Постепенно я перестала болезненно воспринимать художественную беспомощность наших руководителей и запаслась терпением в ожидании конца войны. В скромном Отеле де Берн, где мы проживали, возникла приятная атмосфера. В столовой парой французских «рантье», Грегори и мной была изобретена меланхолическая игра: называть улицы, по которым в Париже проходил тот или другой номер автобуса. Часто на этой почве возникали споры. Все тосковали по Парижу, но уже начинали его забывать.
В мае 1942 года наша труппа отправилась в турне по Испании. Границы были закрыты, но Саблон получил в Виши разрешение на выезд. Молодежь, два года прожившая впроголодь, строила догадки о продовольственных возможностях мало известной страны. Сразу по пересечении границы к поезду был прицеплен буфет. Весть эта молнией разнеслась по вагону. Через десять минут там все было съедено. В Барселоне, побросав чемоданы в отеле, мы ринулись поочередно во все кафе, которые представлялись нашим глазам (а на Рамблас их множество). Вид выставленных горами булочек, сосисок, пирожных, вареных яиц, сэндвичей, креветок и ракушек приводил нас в раж. Мы поедали все вперемежку и запивали кофе с молоком. На следующий день газеты оповестили о благополучном прибытии Нового балета Монте-Карло и о том, что он поголовно сражен расстройством пищеварения.

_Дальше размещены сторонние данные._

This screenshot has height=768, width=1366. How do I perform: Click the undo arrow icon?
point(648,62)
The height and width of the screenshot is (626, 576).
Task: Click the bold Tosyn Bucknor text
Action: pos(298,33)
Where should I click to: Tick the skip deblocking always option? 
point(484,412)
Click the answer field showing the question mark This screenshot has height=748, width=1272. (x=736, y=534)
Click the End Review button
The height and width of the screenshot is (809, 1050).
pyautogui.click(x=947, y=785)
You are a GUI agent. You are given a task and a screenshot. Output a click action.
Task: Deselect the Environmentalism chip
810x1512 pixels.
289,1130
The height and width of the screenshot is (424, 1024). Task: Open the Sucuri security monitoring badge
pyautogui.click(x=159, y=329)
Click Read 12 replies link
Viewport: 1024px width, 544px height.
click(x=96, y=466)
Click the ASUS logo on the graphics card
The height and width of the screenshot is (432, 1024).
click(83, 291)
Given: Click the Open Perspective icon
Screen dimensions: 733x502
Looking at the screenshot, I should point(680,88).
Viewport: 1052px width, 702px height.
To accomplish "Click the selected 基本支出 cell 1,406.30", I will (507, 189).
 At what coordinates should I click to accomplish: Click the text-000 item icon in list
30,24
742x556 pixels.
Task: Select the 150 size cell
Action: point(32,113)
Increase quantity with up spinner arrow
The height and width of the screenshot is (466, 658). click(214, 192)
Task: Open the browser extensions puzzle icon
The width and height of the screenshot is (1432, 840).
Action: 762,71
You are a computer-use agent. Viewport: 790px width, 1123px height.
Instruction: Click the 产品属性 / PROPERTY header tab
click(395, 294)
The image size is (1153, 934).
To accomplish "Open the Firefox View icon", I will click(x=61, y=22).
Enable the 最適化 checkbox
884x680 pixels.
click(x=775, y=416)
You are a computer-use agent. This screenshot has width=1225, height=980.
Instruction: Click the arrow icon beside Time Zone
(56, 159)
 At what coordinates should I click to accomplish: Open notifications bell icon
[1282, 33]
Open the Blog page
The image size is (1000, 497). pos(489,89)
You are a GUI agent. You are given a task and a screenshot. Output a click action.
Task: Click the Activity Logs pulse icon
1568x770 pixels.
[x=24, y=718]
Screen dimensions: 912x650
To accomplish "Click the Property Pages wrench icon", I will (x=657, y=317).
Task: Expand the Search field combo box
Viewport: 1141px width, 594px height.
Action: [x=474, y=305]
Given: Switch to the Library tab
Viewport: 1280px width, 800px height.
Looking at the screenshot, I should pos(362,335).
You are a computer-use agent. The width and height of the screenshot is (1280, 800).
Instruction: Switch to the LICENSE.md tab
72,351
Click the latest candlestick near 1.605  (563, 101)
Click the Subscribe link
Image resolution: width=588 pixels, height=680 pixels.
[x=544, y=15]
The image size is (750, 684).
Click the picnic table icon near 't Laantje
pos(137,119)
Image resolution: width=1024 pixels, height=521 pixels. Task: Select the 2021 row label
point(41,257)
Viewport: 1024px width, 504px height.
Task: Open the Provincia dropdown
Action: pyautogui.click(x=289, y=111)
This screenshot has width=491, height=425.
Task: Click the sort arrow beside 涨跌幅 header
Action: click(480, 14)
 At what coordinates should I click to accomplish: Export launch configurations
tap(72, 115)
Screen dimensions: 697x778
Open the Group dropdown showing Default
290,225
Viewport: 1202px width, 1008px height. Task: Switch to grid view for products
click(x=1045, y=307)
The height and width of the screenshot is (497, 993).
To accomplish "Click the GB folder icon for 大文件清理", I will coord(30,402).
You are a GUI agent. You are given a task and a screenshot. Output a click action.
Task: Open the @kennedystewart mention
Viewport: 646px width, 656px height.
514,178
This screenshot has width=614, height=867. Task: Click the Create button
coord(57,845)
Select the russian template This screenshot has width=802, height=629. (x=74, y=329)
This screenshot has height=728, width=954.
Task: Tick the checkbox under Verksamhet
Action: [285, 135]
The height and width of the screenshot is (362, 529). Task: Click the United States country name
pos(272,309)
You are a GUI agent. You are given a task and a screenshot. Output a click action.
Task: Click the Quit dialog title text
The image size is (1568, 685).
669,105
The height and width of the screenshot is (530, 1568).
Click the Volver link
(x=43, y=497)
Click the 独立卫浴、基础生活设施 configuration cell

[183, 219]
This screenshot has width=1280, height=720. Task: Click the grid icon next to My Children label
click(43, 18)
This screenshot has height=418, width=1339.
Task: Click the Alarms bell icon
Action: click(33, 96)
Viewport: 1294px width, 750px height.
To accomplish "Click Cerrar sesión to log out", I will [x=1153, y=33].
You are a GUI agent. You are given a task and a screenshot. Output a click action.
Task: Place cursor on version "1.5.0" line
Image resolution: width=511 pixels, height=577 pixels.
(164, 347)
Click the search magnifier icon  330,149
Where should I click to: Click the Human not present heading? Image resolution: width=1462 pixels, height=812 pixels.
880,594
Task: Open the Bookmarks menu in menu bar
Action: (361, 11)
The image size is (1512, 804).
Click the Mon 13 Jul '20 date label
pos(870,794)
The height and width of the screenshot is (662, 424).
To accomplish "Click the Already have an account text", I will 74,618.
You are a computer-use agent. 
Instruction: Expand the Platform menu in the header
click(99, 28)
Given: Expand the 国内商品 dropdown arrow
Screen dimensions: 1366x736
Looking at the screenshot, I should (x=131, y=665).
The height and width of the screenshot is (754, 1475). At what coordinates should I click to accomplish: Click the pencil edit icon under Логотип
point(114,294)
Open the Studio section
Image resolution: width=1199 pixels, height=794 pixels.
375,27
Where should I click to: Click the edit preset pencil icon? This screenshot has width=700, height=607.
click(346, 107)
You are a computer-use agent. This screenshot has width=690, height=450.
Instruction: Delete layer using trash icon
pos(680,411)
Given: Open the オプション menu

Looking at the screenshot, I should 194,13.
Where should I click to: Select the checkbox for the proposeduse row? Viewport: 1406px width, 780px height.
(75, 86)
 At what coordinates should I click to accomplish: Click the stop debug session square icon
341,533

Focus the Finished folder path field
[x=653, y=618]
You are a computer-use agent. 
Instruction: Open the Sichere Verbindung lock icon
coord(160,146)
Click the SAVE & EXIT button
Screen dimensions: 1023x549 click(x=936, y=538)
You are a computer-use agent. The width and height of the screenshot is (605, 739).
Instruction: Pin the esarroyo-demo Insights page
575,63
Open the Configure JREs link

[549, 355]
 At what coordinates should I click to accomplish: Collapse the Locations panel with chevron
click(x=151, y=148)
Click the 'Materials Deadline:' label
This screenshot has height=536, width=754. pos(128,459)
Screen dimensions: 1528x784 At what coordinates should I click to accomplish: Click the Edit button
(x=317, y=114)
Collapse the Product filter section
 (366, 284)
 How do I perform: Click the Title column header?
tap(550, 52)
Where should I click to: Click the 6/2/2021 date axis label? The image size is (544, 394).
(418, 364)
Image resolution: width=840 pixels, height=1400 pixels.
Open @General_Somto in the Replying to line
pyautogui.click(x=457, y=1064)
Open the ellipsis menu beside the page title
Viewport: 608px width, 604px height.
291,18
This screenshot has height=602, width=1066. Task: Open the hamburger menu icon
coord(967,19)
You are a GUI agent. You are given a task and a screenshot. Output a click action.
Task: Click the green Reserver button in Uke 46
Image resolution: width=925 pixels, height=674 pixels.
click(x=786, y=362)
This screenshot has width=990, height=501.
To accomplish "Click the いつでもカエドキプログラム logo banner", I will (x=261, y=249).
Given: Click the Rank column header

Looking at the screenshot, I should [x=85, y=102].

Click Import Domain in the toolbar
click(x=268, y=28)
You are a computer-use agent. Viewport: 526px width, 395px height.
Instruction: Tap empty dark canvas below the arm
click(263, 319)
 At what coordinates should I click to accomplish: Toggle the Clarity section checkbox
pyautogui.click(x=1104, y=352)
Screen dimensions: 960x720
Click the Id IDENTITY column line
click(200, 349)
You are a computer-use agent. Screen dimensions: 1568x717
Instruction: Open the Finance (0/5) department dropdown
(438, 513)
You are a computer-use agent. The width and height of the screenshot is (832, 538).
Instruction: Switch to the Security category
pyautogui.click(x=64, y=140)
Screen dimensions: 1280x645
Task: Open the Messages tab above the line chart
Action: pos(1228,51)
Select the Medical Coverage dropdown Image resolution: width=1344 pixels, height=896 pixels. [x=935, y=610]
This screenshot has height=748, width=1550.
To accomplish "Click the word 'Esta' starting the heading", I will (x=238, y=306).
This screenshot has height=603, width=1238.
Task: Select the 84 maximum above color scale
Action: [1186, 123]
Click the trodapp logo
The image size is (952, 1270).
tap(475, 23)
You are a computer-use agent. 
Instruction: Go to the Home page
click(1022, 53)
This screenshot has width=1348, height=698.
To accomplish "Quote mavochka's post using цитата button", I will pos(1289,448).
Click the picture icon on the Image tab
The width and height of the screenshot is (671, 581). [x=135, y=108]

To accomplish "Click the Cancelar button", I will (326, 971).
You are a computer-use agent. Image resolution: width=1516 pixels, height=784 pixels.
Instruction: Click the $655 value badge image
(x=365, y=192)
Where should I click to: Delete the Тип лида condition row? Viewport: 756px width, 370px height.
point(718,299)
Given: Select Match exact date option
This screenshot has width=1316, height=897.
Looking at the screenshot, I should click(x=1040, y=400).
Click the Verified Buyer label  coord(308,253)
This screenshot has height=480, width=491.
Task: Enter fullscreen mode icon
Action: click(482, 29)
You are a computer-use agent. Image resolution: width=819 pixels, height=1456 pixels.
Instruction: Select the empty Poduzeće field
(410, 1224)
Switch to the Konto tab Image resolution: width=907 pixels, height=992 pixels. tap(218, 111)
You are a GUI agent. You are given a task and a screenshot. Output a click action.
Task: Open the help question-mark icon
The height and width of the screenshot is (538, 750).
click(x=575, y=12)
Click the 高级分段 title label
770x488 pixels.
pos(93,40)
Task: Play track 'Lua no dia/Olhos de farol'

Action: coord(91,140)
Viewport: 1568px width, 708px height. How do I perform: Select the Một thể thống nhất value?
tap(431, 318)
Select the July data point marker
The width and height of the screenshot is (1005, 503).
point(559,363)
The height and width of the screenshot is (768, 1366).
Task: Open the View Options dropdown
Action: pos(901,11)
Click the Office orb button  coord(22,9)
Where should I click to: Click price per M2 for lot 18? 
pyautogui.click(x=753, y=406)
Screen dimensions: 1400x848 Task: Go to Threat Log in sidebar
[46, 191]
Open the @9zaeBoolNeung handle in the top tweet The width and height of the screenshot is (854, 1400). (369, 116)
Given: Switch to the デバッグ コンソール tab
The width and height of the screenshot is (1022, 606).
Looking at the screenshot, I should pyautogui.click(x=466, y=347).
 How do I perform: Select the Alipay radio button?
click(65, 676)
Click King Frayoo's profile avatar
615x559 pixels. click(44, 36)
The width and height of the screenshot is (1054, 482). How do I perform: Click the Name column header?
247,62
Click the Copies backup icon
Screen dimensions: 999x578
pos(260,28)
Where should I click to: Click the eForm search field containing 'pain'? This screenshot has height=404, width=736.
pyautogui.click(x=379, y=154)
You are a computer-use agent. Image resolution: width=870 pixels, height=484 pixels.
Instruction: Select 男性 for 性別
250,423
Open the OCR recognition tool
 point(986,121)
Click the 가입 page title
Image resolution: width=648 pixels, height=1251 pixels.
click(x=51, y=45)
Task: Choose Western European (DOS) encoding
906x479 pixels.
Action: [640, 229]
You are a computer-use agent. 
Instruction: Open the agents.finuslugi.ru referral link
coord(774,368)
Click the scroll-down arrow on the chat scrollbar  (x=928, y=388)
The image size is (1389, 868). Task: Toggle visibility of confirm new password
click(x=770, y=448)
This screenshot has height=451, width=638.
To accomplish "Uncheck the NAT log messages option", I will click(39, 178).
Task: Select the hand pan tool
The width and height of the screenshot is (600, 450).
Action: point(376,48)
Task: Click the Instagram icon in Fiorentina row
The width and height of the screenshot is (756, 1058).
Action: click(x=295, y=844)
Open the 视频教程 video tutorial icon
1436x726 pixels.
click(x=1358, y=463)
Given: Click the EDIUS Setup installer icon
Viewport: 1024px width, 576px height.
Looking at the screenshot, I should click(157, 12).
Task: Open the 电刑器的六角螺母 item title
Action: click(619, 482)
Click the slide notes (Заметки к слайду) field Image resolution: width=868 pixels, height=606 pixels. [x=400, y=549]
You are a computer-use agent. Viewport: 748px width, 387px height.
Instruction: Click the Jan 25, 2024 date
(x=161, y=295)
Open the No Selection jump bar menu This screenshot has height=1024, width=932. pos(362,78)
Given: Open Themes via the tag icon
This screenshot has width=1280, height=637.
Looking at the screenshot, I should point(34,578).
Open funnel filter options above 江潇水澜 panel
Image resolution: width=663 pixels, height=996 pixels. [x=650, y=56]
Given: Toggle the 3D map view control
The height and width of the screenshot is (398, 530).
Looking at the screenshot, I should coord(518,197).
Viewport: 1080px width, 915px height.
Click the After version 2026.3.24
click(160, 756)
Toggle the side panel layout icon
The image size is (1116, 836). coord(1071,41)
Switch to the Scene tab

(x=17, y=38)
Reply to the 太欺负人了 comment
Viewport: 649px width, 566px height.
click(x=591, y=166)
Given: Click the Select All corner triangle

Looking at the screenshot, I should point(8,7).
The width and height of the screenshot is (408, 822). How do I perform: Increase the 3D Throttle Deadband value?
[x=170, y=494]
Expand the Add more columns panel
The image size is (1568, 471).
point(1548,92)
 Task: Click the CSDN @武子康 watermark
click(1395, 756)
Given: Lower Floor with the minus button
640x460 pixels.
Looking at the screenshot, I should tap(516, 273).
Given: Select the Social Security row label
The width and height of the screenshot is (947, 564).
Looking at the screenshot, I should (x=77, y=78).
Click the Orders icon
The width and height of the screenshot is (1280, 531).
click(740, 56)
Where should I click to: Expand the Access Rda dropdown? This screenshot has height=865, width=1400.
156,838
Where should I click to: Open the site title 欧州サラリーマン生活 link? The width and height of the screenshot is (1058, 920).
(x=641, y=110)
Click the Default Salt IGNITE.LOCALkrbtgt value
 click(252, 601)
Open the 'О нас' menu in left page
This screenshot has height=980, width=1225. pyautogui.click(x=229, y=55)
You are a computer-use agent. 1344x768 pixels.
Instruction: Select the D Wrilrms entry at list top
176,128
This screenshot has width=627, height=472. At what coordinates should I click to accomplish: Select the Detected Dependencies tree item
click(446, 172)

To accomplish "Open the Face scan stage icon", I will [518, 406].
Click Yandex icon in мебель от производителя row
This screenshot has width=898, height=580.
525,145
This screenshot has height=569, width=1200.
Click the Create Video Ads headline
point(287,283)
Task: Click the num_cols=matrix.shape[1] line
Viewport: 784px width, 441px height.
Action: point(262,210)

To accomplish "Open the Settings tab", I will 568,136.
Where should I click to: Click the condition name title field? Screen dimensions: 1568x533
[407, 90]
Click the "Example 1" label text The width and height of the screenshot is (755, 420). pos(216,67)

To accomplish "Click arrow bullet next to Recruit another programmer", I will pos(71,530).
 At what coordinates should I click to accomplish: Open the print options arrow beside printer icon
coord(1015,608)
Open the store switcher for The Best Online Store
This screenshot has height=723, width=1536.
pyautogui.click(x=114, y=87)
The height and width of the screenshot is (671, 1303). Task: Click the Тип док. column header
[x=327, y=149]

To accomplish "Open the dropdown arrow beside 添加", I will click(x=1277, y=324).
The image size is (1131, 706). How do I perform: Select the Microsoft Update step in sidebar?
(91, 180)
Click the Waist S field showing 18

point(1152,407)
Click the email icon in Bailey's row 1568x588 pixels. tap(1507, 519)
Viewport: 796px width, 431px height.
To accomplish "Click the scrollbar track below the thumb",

К спектаклям в Театро Лисео мы приступили с опаской, его публика до войны не раз встречалась с русским балетом. Спасибо, она оказалась вежливой и гостеприимной.
Среди приглашений, которыми нас засыпали, приятно вспомнить вечер у первого танцовщика Лисео — Магриниа, помнившего меня по гастролям с Балетом Нижинской, прием у английского Генерального консула, одна из дочерей которого впоследствии вышла замуж за Поля Губе, вечер, на котором знаменитая испанская танцовщица Мариэмма[247]
покорила нас своими танцами, наконец, посещение кого-то из семьи Чинзано[248]. Отправившись на последний вечер гурьбой и плохо зная в лицо хозяев, мы ошиблись этажом и отлично веселились на чьей-то чужой многолюдной вечеринке до тех пор, пока нас не разыскали. С одним учтивым пожилым господином, занимавшим высокое положение, вышла изрядная неловкость. Меня и Женевьеву Леспаньоль он пригласил в ресторан, и все прошло очень чинно. На следующий день мы неожиданно снова встретились на великолепной выставке восточной керамики, и он любезно меня по ней водил, давая интересные пояснения. Перед одним бесценным блюдом я остановилась в особом восхищении: «Блюдо ваше», — сказал испанец. Оказалось, что многое из выставленных сокровищ принадлежало его личной коллекции. Как я могла догадаться, что в Испании (и, говорят, на Кавказе) обычай требует дарить гостю то, чем он восхищается. Выходит, век живи, век учись, а в чужих странах — не восторгайся.